====== RECORDS PROVIDED
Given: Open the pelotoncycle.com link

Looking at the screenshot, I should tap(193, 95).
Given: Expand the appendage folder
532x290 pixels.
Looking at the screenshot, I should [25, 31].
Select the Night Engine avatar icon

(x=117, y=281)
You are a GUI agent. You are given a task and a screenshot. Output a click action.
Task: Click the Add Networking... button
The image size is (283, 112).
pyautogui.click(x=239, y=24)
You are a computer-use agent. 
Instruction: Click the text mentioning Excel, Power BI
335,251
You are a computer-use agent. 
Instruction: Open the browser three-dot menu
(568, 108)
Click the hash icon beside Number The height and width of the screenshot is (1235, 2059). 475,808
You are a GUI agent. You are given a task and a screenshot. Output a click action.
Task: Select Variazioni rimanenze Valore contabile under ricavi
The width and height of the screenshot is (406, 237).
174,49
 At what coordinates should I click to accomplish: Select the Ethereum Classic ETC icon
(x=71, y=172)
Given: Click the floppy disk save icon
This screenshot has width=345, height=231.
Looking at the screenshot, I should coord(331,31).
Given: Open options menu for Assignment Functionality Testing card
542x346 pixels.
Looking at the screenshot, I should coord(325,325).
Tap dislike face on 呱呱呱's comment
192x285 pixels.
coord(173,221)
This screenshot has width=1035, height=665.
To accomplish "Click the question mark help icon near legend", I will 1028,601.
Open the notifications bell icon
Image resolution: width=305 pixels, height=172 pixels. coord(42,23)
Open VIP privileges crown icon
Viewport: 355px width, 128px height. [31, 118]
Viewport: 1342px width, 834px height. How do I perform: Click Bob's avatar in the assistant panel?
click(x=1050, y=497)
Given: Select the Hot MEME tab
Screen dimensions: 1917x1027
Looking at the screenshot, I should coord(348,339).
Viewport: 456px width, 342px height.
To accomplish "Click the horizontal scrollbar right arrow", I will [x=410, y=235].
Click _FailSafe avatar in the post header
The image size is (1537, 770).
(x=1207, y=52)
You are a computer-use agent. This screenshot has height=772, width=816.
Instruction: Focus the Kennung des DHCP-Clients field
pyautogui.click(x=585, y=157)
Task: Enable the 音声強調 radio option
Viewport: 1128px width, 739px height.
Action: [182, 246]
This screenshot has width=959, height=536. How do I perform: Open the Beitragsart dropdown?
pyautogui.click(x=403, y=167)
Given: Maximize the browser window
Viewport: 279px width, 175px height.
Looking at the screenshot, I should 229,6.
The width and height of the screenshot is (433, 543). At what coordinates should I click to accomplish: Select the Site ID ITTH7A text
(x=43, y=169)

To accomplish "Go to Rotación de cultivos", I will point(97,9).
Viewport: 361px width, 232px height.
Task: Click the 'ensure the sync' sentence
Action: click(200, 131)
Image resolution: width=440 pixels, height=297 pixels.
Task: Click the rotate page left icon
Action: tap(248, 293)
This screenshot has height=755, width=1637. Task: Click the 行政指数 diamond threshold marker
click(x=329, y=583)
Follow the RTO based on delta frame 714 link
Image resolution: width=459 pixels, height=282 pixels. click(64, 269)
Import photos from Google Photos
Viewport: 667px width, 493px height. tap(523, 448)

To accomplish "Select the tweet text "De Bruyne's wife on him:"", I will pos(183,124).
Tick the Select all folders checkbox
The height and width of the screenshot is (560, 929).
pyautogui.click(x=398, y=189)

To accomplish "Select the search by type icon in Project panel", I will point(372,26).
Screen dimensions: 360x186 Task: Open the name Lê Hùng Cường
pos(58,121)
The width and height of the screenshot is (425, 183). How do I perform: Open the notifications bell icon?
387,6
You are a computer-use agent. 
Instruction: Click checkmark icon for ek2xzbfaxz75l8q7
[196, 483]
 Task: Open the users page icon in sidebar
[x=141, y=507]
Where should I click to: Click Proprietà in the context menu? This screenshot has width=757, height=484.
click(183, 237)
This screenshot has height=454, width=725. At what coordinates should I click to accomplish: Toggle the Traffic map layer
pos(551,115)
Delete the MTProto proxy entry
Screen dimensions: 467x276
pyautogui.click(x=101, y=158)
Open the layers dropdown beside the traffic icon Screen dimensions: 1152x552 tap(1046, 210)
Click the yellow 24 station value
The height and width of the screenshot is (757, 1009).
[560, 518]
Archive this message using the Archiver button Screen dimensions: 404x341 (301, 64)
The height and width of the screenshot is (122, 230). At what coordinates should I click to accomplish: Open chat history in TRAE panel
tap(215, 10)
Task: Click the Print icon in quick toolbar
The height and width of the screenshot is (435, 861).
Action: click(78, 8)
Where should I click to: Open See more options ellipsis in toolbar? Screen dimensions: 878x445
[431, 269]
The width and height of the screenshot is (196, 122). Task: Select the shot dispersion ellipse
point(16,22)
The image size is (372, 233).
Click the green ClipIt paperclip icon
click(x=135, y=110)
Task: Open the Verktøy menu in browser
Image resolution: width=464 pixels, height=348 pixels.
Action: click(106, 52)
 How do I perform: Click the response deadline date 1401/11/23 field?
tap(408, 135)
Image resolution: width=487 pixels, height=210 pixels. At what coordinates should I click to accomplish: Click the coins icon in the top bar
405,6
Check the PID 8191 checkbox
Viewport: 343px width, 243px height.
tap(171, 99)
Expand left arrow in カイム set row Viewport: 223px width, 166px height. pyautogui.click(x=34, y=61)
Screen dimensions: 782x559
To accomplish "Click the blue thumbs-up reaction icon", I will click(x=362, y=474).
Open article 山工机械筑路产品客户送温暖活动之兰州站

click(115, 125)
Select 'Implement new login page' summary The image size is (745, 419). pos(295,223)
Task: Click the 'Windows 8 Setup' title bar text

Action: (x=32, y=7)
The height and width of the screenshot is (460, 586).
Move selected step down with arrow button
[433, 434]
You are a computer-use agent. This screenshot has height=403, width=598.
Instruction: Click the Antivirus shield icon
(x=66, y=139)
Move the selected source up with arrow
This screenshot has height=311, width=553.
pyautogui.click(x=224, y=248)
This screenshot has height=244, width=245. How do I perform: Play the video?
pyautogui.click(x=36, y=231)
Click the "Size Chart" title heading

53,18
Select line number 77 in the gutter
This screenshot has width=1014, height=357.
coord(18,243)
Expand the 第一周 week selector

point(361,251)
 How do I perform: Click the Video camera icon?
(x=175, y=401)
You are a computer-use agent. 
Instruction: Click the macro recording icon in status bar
============
YOUR INSTRUCTIONS: Line by line, retype the entire listing exactly.

RESULT FOR THIS TASK:
Given: Open the pelotoncycle.com link

Looking at the screenshot, I should tap(193, 95).
Given: Expand the appendage folder
532x290 pixels.
Looking at the screenshot, I should [25, 31].
Select the Night Engine avatar icon

(x=117, y=281)
You are a GUI agent. You are given a task and a screenshot. Output a click action.
Task: Click the Add Networking... button
The image size is (283, 112).
pyautogui.click(x=239, y=24)
You are a computer-use agent. 
Instruction: Click the text mentioning Excel, Power BI
335,251
You are a computer-use agent. 
Instruction: Open the browser three-dot menu
(568, 108)
Click the hash icon beside Number The height and width of the screenshot is (1235, 2059). 475,808
You are a GUI agent. You are given a task and a screenshot. Output a click action.
Task: Select Variazioni rimanenze Valore contabile under ricavi
The width and height of the screenshot is (406, 237).
174,49
 At what coordinates should I click to accomplish: Select the Ethereum Classic ETC icon
(x=71, y=172)
Given: Click the floppy disk save icon
This screenshot has width=345, height=231.
Looking at the screenshot, I should coord(331,31).
Given: Open options menu for Assignment Functionality Testing card
542x346 pixels.
Looking at the screenshot, I should coord(325,325).
Tap dislike face on 呱呱呱's comment
192x285 pixels.
coord(173,221)
This screenshot has width=1035, height=665.
To accomplish "Click the question mark help icon near legend", I will 1028,601.
Open the notifications bell icon
Image resolution: width=305 pixels, height=172 pixels. coord(42,23)
Open VIP privileges crown icon
Viewport: 355px width, 128px height. [31, 118]
Viewport: 1342px width, 834px height. How do I perform: Click Bob's avatar in the assistant panel?
click(x=1050, y=497)
Given: Select the Hot MEME tab
Screen dimensions: 1917x1027
Looking at the screenshot, I should coord(348,339).
Viewport: 456px width, 342px height.
To accomplish "Click the horizontal scrollbar right arrow", I will [x=410, y=235].
Click _FailSafe avatar in the post header
The image size is (1537, 770).
(x=1207, y=52)
You are a computer-use agent. This screenshot has height=772, width=816.
Instruction: Focus the Kennung des DHCP-Clients field
pyautogui.click(x=585, y=157)
Task: Enable the 音声強調 radio option
Viewport: 1128px width, 739px height.
Action: [182, 246]
This screenshot has width=959, height=536. How do I perform: Open the Beitragsart dropdown?
pyautogui.click(x=403, y=167)
Given: Maximize the browser window
Viewport: 279px width, 175px height.
Looking at the screenshot, I should 229,6.
The width and height of the screenshot is (433, 543). At what coordinates should I click to accomplish: Select the Site ID ITTH7A text
(x=43, y=169)

To accomplish "Go to Rotación de cultivos", I will point(97,9).
Viewport: 361px width, 232px height.
Task: Click the 'ensure the sync' sentence
Action: click(200, 131)
Image resolution: width=440 pixels, height=297 pixels.
Task: Click the rotate page left icon
Action: tap(248, 293)
This screenshot has height=755, width=1637. Task: Click the 行政指数 diamond threshold marker
click(x=329, y=583)
Follow the RTO based on delta frame 714 link
Image resolution: width=459 pixels, height=282 pixels. click(64, 269)
Import photos from Google Photos
Viewport: 667px width, 493px height. tap(523, 448)

To accomplish "Select the tweet text "De Bruyne's wife on him:"", I will pos(183,124).
Tick the Select all folders checkbox
The height and width of the screenshot is (560, 929).
pyautogui.click(x=398, y=189)

To accomplish "Select the search by type icon in Project panel", I will point(372,26).
Screen dimensions: 360x186 Task: Open the name Lê Hùng Cường
pos(58,121)
The width and height of the screenshot is (425, 183). How do I perform: Open the notifications bell icon?
387,6
You are a computer-use agent. 
Instruction: Click checkmark icon for ek2xzbfaxz75l8q7
[196, 483]
 Task: Open the users page icon in sidebar
[x=141, y=507]
Where should I click to: Click Proprietà in the context menu? This screenshot has width=757, height=484.
click(183, 237)
This screenshot has height=454, width=725. At what coordinates should I click to accomplish: Toggle the Traffic map layer
pos(551,115)
Delete the MTProto proxy entry
Screen dimensions: 467x276
pyautogui.click(x=101, y=158)
Open the layers dropdown beside the traffic icon Screen dimensions: 1152x552 tap(1046, 210)
Click the yellow 24 station value
The height and width of the screenshot is (757, 1009).
[560, 518]
Archive this message using the Archiver button Screen dimensions: 404x341 (301, 64)
The height and width of the screenshot is (122, 230). At what coordinates should I click to accomplish: Open chat history in TRAE panel
tap(215, 10)
Task: Click the Print icon in quick toolbar
The height and width of the screenshot is (435, 861).
Action: click(78, 8)
Where should I click to: Open See more options ellipsis in toolbar? Screen dimensions: 878x445
[431, 269]
The width and height of the screenshot is (196, 122). Task: Select the shot dispersion ellipse
point(16,22)
The image size is (372, 233).
Click the green ClipIt paperclip icon
click(x=135, y=110)
Task: Open the Verktøy menu in browser
Image resolution: width=464 pixels, height=348 pixels.
Action: click(106, 52)
 How do I perform: Click the response deadline date 1401/11/23 field?
tap(408, 135)
Image resolution: width=487 pixels, height=210 pixels. At what coordinates should I click to accomplish: Click the coins icon in the top bar
405,6
Check the PID 8191 checkbox
Viewport: 343px width, 243px height.
tap(171, 99)
Expand left arrow in カイム set row Viewport: 223px width, 166px height. pyautogui.click(x=34, y=61)
Screen dimensions: 782x559
To accomplish "Click the blue thumbs-up reaction icon", I will click(x=362, y=474).
Open article 山工机械筑路产品客户送温暖活动之兰州站

click(115, 125)
Select 'Implement new login page' summary The image size is (745, 419). pos(295,223)
Task: Click the 'Windows 8 Setup' title bar text

Action: (x=32, y=7)
The height and width of the screenshot is (460, 586).
Move selected step down with arrow button
[433, 434]
You are a computer-use agent. This screenshot has height=403, width=598.
Instruction: Click the Antivirus shield icon
(x=66, y=139)
Move the selected source up with arrow
This screenshot has height=311, width=553.
pyautogui.click(x=224, y=248)
This screenshot has height=244, width=245. How do I perform: Play the video?
pyautogui.click(x=36, y=231)
Click the "Size Chart" title heading

53,18
Select line number 77 in the gutter
This screenshot has width=1014, height=357.
coord(18,243)
Expand the 第一周 week selector

point(361,251)
 How do I perform: Click the Video camera icon?
(x=175, y=401)
You are a computer-use agent. 
Instruction: Click the macro recording icon in status bar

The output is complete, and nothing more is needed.